In Python 2, Unicode strings are prefixed with a `u` before the first quote. For example, `u"This is Unicode"` is a Unicode string. All of the built-in string methods will work on Unicode strings.

In [37]:
html.cssselect("span")[0].text_content()

u'This is a span. \u2764\ufe0f  '

When you display a Unicode string without printing, special Unicode characters will be represented by `\uXXXX` where `XXXX` is the number assigned to the character in [base 16](https://en.wikipedia.org/wiki/Hexadecimal). Base 16 numbers are sometimes prefixed with `0x` to distinguish them from decimal numbers.

For example, the heart emoji ❤ is assigned to `10084`, which is `0x2764`. You can write the heart emoji in a Unicode string as `\u2764`. The pink heart emoji ❤️ consists of a heart emoji character `\u2764` followed by an invisible "text presentation" character `\ufe0f`. See [Wikipedia's emoji article](https://en.wikipedia.org/wiki/Emoji#Emoji_versus_text_presentation) for details.

In [35]:
html.cssselect("span")[0].text_content().strip()

u'This is a span. \u2764\ufe0f'

Many Unicode characters are larger than 1 byte, which can cause problems for some regular expression engines.

Python 2's `re` module works with Unicode strings. The module [has a flag](https://docs.python.org/2/library/re.html#re.UNICODE) `re.UNICODE` to inform the regex engine when you want to use Unicode strings.

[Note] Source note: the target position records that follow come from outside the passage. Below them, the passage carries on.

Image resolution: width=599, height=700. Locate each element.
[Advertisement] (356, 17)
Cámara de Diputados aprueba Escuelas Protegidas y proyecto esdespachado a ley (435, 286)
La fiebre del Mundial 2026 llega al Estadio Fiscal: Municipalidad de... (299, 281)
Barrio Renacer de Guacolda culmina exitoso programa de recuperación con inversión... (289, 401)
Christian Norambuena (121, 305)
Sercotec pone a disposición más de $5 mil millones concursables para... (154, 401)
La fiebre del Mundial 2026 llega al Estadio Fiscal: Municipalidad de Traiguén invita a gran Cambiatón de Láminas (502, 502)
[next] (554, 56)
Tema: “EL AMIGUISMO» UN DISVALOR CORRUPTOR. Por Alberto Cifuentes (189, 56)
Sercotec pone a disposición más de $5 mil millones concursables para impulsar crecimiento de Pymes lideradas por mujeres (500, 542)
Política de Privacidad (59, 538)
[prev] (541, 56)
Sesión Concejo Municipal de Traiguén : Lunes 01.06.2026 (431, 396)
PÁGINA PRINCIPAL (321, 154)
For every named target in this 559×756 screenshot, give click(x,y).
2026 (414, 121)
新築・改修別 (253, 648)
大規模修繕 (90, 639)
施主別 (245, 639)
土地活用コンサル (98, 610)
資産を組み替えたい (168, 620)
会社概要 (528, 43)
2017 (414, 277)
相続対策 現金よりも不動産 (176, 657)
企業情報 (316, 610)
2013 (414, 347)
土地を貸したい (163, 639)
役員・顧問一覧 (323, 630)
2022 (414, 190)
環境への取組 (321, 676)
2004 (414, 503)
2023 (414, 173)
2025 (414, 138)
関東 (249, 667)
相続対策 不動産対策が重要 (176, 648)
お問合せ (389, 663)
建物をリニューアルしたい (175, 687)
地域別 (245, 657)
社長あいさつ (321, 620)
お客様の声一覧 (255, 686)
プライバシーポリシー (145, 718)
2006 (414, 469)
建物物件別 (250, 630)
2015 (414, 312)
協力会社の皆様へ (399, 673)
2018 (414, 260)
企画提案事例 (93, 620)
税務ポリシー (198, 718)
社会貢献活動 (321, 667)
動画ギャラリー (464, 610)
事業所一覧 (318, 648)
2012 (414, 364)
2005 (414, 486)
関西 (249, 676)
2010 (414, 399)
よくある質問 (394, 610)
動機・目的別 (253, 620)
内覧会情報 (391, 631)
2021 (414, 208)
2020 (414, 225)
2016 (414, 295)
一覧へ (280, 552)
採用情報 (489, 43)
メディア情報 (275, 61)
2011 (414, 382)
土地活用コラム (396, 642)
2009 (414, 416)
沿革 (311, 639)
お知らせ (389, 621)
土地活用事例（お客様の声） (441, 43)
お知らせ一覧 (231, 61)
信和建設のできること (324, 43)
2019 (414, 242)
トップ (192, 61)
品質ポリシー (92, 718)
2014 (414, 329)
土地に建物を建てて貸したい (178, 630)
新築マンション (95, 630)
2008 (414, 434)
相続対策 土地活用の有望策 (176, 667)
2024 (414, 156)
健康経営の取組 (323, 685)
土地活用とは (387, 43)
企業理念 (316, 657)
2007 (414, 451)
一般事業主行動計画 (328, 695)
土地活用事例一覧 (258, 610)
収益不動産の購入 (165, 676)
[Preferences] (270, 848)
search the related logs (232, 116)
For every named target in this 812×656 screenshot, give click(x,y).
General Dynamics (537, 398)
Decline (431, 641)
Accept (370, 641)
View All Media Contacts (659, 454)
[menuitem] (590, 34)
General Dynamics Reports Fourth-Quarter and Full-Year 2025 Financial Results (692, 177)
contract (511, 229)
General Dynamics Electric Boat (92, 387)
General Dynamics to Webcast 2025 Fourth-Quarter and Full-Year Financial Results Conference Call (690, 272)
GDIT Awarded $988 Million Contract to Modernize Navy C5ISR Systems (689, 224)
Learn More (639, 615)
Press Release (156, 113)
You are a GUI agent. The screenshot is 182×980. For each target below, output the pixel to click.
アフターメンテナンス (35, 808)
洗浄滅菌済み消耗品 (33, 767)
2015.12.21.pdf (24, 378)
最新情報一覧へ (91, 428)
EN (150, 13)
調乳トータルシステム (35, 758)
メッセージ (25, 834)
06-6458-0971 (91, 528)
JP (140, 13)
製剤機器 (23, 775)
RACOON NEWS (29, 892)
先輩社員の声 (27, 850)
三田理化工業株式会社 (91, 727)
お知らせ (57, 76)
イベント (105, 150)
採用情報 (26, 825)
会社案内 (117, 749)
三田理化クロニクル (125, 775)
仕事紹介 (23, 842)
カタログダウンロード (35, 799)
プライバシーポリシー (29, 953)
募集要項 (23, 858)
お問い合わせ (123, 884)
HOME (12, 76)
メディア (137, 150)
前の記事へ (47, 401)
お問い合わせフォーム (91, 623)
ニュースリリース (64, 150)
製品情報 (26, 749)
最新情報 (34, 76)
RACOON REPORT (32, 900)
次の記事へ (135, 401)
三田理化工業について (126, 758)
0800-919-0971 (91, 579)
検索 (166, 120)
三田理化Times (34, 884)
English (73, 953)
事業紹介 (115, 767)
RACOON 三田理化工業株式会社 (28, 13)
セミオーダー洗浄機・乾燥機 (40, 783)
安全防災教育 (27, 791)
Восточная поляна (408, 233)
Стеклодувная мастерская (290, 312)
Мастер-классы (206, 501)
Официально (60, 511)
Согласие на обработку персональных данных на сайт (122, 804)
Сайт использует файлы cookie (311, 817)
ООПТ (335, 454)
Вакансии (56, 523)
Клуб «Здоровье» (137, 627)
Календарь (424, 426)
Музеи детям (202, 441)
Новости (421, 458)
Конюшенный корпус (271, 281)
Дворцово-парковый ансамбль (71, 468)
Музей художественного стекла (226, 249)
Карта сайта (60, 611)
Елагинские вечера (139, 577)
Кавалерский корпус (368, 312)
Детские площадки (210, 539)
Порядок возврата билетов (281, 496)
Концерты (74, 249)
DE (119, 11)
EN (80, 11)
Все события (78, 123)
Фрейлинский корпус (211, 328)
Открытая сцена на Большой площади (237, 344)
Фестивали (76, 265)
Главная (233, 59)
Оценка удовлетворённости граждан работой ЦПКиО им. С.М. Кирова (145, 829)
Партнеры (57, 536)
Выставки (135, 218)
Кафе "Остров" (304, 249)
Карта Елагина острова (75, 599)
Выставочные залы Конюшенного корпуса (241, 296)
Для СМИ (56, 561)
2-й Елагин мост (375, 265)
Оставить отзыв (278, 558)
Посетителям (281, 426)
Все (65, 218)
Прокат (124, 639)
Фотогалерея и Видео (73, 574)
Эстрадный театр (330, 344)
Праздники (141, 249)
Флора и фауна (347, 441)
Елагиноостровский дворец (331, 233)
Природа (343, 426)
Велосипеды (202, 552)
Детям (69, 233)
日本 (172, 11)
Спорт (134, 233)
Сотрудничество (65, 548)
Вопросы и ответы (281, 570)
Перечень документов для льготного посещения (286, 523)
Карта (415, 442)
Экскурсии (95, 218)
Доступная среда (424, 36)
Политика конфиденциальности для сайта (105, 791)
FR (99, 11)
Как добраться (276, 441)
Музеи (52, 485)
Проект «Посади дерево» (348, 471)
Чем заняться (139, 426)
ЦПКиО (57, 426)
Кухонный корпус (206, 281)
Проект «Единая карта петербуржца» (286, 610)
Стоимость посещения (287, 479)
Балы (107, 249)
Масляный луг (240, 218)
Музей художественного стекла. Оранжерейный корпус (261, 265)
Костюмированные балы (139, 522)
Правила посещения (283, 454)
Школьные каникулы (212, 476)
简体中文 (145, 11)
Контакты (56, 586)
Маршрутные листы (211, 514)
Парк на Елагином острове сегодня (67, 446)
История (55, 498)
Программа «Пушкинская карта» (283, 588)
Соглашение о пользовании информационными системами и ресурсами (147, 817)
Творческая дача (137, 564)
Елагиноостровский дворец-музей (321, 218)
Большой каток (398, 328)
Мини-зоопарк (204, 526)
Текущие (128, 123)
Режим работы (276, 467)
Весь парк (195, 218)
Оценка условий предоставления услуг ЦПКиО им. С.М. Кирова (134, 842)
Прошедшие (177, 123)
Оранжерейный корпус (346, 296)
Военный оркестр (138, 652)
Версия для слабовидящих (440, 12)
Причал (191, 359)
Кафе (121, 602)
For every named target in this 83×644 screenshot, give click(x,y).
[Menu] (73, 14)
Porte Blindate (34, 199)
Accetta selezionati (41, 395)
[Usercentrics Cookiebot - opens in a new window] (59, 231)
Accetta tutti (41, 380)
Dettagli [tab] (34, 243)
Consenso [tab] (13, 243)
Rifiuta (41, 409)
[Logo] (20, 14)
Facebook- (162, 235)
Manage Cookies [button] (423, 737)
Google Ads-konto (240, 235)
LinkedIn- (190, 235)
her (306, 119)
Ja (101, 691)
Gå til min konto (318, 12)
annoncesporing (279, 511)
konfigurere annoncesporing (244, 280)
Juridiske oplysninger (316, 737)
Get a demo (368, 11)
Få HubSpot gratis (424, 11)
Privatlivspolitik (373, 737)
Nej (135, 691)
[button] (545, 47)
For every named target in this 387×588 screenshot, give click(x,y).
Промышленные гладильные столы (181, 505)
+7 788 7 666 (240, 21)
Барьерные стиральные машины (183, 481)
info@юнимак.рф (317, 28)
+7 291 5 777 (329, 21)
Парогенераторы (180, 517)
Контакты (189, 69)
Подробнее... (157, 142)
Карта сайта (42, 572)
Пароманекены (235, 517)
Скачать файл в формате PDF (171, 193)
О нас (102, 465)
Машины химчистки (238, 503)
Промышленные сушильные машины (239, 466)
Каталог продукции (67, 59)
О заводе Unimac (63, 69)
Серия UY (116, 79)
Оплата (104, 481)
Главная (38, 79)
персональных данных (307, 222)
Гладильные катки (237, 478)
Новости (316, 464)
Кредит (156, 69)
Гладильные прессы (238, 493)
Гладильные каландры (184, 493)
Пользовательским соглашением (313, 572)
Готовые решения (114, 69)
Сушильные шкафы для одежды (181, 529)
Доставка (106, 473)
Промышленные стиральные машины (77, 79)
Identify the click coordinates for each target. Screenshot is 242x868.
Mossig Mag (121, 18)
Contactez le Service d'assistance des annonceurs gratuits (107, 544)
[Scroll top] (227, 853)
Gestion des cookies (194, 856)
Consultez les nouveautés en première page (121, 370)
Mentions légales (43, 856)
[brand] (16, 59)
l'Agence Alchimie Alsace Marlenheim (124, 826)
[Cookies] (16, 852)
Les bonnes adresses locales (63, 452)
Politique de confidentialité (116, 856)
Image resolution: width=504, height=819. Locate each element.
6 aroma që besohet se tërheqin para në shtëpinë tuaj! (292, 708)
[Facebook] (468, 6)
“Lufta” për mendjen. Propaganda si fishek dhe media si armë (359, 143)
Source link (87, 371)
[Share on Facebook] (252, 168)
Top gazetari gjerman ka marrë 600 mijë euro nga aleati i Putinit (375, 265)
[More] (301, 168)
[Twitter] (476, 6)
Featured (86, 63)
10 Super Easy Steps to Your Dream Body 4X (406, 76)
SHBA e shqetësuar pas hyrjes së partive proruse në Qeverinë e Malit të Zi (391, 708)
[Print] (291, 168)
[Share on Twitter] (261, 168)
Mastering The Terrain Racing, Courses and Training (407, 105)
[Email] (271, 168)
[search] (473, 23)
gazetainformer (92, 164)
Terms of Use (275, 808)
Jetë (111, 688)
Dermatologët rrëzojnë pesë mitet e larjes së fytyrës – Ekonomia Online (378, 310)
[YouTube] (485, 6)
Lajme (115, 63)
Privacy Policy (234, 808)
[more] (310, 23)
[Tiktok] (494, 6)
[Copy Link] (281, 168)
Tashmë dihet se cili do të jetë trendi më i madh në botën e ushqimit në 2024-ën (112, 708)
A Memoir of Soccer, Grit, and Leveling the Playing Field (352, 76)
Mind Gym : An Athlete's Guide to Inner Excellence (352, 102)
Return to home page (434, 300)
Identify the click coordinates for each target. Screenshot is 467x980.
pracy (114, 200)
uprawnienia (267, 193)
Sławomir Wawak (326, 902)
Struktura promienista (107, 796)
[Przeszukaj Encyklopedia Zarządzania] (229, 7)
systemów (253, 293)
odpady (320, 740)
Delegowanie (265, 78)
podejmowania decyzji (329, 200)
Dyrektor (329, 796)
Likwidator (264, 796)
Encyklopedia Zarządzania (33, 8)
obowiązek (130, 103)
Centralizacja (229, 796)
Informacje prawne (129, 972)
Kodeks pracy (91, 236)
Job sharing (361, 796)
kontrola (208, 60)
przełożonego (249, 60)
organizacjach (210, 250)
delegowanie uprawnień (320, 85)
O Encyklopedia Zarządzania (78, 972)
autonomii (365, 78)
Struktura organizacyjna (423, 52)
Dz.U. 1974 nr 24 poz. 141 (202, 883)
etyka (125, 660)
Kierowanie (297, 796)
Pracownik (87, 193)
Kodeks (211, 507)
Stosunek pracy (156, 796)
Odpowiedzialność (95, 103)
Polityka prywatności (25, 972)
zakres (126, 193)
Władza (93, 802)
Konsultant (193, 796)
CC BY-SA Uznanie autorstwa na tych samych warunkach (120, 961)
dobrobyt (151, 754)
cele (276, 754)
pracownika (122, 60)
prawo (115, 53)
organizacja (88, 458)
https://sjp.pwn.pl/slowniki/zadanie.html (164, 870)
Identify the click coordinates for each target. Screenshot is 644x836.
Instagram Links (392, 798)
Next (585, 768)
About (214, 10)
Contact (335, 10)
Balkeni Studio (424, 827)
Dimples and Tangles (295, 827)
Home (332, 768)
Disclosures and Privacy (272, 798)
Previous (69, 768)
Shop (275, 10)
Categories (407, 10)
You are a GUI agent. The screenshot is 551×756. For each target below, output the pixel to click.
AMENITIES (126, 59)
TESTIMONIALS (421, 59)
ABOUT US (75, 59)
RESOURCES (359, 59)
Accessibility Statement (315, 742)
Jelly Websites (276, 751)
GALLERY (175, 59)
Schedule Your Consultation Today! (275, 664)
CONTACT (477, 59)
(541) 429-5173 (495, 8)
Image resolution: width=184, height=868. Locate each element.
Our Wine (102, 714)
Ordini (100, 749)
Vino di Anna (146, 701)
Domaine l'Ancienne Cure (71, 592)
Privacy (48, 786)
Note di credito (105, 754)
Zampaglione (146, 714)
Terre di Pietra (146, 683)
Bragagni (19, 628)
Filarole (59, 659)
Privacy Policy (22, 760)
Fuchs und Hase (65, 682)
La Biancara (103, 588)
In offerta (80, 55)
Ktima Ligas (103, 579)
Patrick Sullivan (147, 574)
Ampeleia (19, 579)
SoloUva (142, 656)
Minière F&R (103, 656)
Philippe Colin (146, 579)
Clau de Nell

## Natural Language Processing

Basic NLP workflow:

1. __Tokenize__ -- split text into words
2. __Denoise__ (optional) -- remove stop words, convert words to lemmas, correct spelling, ...
3. __Vectorize__ -- compute term frequencies, tf-idfs, or some other statistic
4. __Analyze__

The _smoothed term frequency-inverse document frequency_ (smoothed tf-idf), for a token $t$ and document $d$, is given by
$$
\operatorname{tf-idf}(t, d) = \operatorname{tf}(t, d) \cdot \log \left( \frac{N}{1 + n_t} \right)
$$
where $N$ is the total number of documents and $n_t$ is the number of documents that contain $t$.

In [None]:
import nltk

# Set up the Reuters corpus.
reuters = [nltk.corpus.reuters.raw(i) for i in nltk.corpus.reuters.fileids()]

In [None]:
#nltk.word_tokenize()
#stemmer = nltk.stem.porter.PorterStemmer()

In [None]:
from sklearn.feature_extraction.text import TfidfVectorizer

#vectorizer = TfidfVectorizer(tokenizer = , stop_words = "english", smooth_idf = True, norm = None)
#tfs = vectorizer.fit_transform()

## Statistics with Python

`scikit-learn` is a popular and mature package for statistics, with particular focus on machine learning methods. The [documentation](http://scikit-learn.org/stable/documentation.html) has both a user guide and an API reference.

The user guide discusses the intuition (and sometimes mathematics) behind the supported statistical methods, with examples. The API reference is a detailed description of each function in the package.

Since `scikit-learn`'s user guide is not intended to teach statistics, you might also want to look at other resources to learn more about statistical methods. Both of these books are free online:

* [Introduction to Statistical Learning](http://www-bcf.usc.edu/~gareth/ISL/)
* [Elements of Statistical Learning](https://statweb.stanford.edu/~tibs/ElemStatLearn/)

ISL is a gentle introduction to statistical methods, while ESL is a more thorough reference.